The task:
Rewrite all of the records below, putting "Display area" wherever "Viewport" appears and keeping every other part the same.

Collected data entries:
===============

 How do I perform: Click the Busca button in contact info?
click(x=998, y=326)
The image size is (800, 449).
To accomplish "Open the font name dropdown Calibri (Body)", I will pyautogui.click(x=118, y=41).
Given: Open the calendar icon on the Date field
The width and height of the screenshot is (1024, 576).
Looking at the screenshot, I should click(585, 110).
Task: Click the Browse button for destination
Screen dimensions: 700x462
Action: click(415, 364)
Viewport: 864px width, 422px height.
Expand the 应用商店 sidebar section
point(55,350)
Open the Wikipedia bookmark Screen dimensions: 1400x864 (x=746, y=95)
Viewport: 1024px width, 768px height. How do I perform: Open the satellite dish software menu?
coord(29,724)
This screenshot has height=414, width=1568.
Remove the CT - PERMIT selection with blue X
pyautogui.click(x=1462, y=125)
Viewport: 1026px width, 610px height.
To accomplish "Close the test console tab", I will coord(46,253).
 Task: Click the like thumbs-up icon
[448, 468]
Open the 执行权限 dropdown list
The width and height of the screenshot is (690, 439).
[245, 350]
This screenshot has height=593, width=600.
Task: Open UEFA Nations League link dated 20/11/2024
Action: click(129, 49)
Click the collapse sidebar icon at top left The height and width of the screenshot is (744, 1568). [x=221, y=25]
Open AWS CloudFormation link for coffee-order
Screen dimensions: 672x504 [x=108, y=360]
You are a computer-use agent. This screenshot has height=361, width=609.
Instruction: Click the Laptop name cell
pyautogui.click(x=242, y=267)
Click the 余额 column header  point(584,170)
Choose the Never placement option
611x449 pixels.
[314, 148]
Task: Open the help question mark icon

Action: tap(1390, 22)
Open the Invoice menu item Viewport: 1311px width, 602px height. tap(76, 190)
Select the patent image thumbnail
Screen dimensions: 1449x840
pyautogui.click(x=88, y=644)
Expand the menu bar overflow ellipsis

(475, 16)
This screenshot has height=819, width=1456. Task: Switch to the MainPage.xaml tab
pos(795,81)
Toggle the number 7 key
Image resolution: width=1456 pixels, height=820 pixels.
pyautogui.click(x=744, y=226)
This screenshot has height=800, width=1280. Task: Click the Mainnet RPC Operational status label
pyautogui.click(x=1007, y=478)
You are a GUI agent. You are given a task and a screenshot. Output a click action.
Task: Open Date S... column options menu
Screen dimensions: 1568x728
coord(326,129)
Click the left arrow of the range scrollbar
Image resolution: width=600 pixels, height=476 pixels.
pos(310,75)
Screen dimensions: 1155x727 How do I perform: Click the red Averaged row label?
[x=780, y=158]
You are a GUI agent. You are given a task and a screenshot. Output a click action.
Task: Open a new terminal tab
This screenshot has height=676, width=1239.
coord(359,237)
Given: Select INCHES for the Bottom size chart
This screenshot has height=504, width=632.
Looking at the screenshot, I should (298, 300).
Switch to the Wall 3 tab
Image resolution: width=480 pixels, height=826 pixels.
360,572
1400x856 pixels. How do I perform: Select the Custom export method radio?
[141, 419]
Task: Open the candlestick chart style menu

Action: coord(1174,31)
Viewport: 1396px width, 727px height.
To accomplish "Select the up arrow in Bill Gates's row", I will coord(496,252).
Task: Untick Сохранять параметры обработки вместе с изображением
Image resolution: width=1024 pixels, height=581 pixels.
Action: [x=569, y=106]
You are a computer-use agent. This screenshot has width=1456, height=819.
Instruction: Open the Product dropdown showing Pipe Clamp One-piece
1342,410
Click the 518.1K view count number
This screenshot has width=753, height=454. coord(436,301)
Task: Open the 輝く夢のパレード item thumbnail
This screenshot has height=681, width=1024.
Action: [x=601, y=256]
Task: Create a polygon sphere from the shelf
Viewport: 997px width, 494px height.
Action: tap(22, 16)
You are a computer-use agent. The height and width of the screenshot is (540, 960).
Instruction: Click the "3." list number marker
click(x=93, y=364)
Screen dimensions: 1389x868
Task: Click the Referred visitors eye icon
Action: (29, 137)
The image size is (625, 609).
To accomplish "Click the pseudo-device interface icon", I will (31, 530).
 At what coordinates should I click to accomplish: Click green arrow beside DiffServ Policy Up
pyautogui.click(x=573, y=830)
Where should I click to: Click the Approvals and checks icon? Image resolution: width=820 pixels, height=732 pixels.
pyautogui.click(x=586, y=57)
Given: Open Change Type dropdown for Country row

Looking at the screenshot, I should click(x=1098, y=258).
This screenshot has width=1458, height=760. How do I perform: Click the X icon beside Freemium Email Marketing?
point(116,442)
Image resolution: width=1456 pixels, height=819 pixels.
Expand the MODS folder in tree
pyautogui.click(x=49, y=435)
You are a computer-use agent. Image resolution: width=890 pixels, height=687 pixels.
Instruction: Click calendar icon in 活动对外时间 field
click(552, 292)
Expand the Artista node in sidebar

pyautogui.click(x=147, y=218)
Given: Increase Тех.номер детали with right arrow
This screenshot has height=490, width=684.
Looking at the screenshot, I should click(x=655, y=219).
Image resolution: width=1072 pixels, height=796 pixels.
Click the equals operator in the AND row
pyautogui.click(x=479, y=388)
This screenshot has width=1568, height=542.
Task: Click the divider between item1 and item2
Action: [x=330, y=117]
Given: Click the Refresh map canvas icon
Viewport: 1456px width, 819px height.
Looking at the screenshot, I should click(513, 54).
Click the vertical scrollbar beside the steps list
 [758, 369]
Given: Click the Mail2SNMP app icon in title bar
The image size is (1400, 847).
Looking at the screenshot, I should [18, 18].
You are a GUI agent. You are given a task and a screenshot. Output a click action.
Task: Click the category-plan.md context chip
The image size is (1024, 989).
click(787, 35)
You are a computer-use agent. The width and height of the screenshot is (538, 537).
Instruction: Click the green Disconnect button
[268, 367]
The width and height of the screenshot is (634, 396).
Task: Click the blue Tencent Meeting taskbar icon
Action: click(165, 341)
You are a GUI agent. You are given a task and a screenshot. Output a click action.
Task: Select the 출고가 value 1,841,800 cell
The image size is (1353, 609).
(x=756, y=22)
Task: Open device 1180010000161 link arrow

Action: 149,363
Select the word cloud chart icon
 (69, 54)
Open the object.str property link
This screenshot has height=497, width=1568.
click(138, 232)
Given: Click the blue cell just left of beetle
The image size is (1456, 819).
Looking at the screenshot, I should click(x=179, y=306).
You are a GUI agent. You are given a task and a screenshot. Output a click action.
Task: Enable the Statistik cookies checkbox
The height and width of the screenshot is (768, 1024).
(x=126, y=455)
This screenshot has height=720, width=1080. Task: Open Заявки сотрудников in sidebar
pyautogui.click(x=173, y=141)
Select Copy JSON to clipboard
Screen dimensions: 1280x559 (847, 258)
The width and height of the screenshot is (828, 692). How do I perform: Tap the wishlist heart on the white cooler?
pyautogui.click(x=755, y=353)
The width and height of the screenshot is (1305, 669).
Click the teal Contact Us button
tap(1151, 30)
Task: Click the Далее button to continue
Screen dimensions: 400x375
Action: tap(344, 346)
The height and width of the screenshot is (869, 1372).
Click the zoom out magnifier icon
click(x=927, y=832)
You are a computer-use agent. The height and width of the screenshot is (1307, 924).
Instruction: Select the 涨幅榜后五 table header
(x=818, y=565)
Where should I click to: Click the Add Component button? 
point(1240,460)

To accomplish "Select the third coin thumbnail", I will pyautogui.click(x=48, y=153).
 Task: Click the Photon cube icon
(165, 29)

===============

Written response:
 How do I perform: Click the Busca button in contact info?
click(x=998, y=326)
The image size is (800, 449).
To accomplish "Open the font name dropdown Calibri (Body)", I will pyautogui.click(x=118, y=41).
Given: Open the calendar icon on the Date field
The width and height of the screenshot is (1024, 576).
Looking at the screenshot, I should click(585, 110).
Task: Click the Browse button for destination
Screen dimensions: 700x462
Action: click(415, 364)
Display area: 864px width, 422px height.
Expand the 应用商店 sidebar section
point(55,350)
Open the Wikipedia bookmark Screen dimensions: 1400x864 (x=746, y=95)
Display area: 1024px width, 768px height. How do I perform: Open the satellite dish software menu?
coord(29,724)
This screenshot has height=414, width=1568.
Remove the CT - PERMIT selection with blue X
pyautogui.click(x=1462, y=125)
Display area: 1026px width, 610px height.
To accomplish "Close the test console tab", I will coord(46,253).
 Task: Click the like thumbs-up icon
[448, 468]
Open the 执行权限 dropdown list
The width and height of the screenshot is (690, 439).
[245, 350]
This screenshot has height=593, width=600.
Task: Open UEFA Nations League link dated 20/11/2024
Action: click(129, 49)
Click the collapse sidebar icon at top left The height and width of the screenshot is (744, 1568). [x=221, y=25]
Open AWS CloudFormation link for coffee-order
Screen dimensions: 672x504 [x=108, y=360]
You are a computer-use agent. This screenshot has height=361, width=609.
Instruction: Click the Laptop name cell
pyautogui.click(x=242, y=267)
Click the 余额 column header  point(584,170)
Choose the Never placement option
611x449 pixels.
[314, 148]
Task: Open the help question mark icon

Action: tap(1390, 22)
Open the Invoice menu item Display area: 1311px width, 602px height. tap(76, 190)
Select the patent image thumbnail
Screen dimensions: 1449x840
pyautogui.click(x=88, y=644)
Expand the menu bar overflow ellipsis

(475, 16)
This screenshot has height=819, width=1456. Task: Switch to the MainPage.xaml tab
pos(795,81)
Toggle the number 7 key
Image resolution: width=1456 pixels, height=820 pixels.
pyautogui.click(x=744, y=226)
This screenshot has height=800, width=1280. Task: Click the Mainnet RPC Operational status label
pyautogui.click(x=1007, y=478)
You are a GUI agent. You are given a task and a screenshot. Output a click action.
Task: Open Date S... column options menu
Screen dimensions: 1568x728
coord(326,129)
Click the left arrow of the range scrollbar
Image resolution: width=600 pixels, height=476 pixels.
pos(310,75)
Screen dimensions: 1155x727 How do I perform: Click the red Averaged row label?
[x=780, y=158]
You are a GUI agent. You are given a task and a screenshot. Output a click action.
Task: Open a new terminal tab
This screenshot has height=676, width=1239.
coord(359,237)
Given: Select INCHES for the Bottom size chart
This screenshot has height=504, width=632.
Looking at the screenshot, I should (298, 300).
Switch to the Wall 3 tab
Image resolution: width=480 pixels, height=826 pixels.
360,572
1400x856 pixels. How do I perform: Select the Custom export method radio?
[141, 419]
Task: Open the candlestick chart style menu

Action: coord(1174,31)
Display area: 1396px width, 727px height.
To accomplish "Select the up arrow in Bill Gates's row", I will coord(496,252).
Task: Untick Сохранять параметры обработки вместе с изображением
Image resolution: width=1024 pixels, height=581 pixels.
Action: [x=569, y=106]
You are a computer-use agent. This screenshot has width=1456, height=819.
Instruction: Open the Product dropdown showing Pipe Clamp One-piece
1342,410
Click the 518.1K view count number
This screenshot has width=753, height=454. coord(436,301)
Task: Open the 輝く夢のパレード item thumbnail
This screenshot has height=681, width=1024.
Action: [x=601, y=256]
Task: Create a polygon sphere from the shelf
Display area: 997px width, 494px height.
Action: tap(22, 16)
You are a computer-use agent. The height and width of the screenshot is (540, 960).
Instruction: Click the "3." list number marker
click(x=93, y=364)
Screen dimensions: 1389x868
Task: Click the Referred visitors eye icon
Action: (29, 137)
The image size is (625, 609).
To accomplish "Click the pseudo-device interface icon", I will (31, 530).
 At what coordinates should I click to accomplish: Click green arrow beside DiffServ Policy Up
pyautogui.click(x=573, y=830)
Where should I click to: Click the Approvals and checks icon? Image resolution: width=820 pixels, height=732 pixels.
pyautogui.click(x=586, y=57)
Given: Open Change Type dropdown for Country row

Looking at the screenshot, I should click(x=1098, y=258).
This screenshot has width=1458, height=760. How do I perform: Click the X icon beside Freemium Email Marketing?
point(116,442)
Image resolution: width=1456 pixels, height=819 pixels.
Expand the MODS folder in tree
pyautogui.click(x=49, y=435)
You are a computer-use agent. Image resolution: width=890 pixels, height=687 pixels.
Instruction: Click calendar icon in 活动对外时间 field
click(552, 292)
Expand the Artista node in sidebar

pyautogui.click(x=147, y=218)
Given: Increase Тех.номер детали with right arrow
This screenshot has height=490, width=684.
Looking at the screenshot, I should click(x=655, y=219).
Image resolution: width=1072 pixels, height=796 pixels.
Click the equals operator in the AND row
pyautogui.click(x=479, y=388)
This screenshot has width=1568, height=542.
Task: Click the divider between item1 and item2
Action: [x=330, y=117]
Given: Click the Refresh map canvas icon
Display area: 1456px width, 819px height.
Looking at the screenshot, I should click(513, 54).
Click the vertical scrollbar beside the steps list
 [758, 369]
Given: Click the Mail2SNMP app icon in title bar
The image size is (1400, 847).
Looking at the screenshot, I should [18, 18].
You are a GUI agent. You are given a task and a screenshot. Output a click action.
Task: Click the category-plan.md context chip
The image size is (1024, 989).
click(787, 35)
You are a computer-use agent. The width and height of the screenshot is (538, 537).
Instruction: Click the green Disconnect button
[268, 367]
The width and height of the screenshot is (634, 396).
Task: Click the blue Tencent Meeting taskbar icon
Action: click(165, 341)
You are a GUI agent. You are given a task and a screenshot. Output a click action.
Task: Select the 출고가 value 1,841,800 cell
The image size is (1353, 609).
(x=756, y=22)
Task: Open device 1180010000161 link arrow

Action: 149,363
Select the word cloud chart icon
 (69, 54)
Open the object.str property link
This screenshot has height=497, width=1568.
click(138, 232)
Given: Click the blue cell just left of beetle
The image size is (1456, 819).
Looking at the screenshot, I should click(x=179, y=306).
You are a GUI agent. You are given a task and a screenshot. Output a click action.
Task: Enable the Statistik cookies checkbox
The height and width of the screenshot is (768, 1024).
(x=126, y=455)
This screenshot has height=720, width=1080. Task: Open Заявки сотрудников in sidebar
pyautogui.click(x=173, y=141)
Select Copy JSON to clipboard
Screen dimensions: 1280x559 (847, 258)
The width and height of the screenshot is (828, 692). How do I perform: Tap the wishlist heart on the white cooler?
pyautogui.click(x=755, y=353)
The width and height of the screenshot is (1305, 669).
Click the teal Contact Us button
tap(1151, 30)
Task: Click the Далее button to continue
Screen dimensions: 400x375
Action: tap(344, 346)
The height and width of the screenshot is (869, 1372).
Click the zoom out magnifier icon
click(x=927, y=832)
You are a computer-use agent. The height and width of the screenshot is (1307, 924).
Instruction: Select the 涨幅榜后五 table header
(x=818, y=565)
Where should I click to: Click the Add Component button? 
point(1240,460)

To accomplish "Select the third coin thumbnail", I will pyautogui.click(x=48, y=153).
 Task: Click the Photon cube icon
(165, 29)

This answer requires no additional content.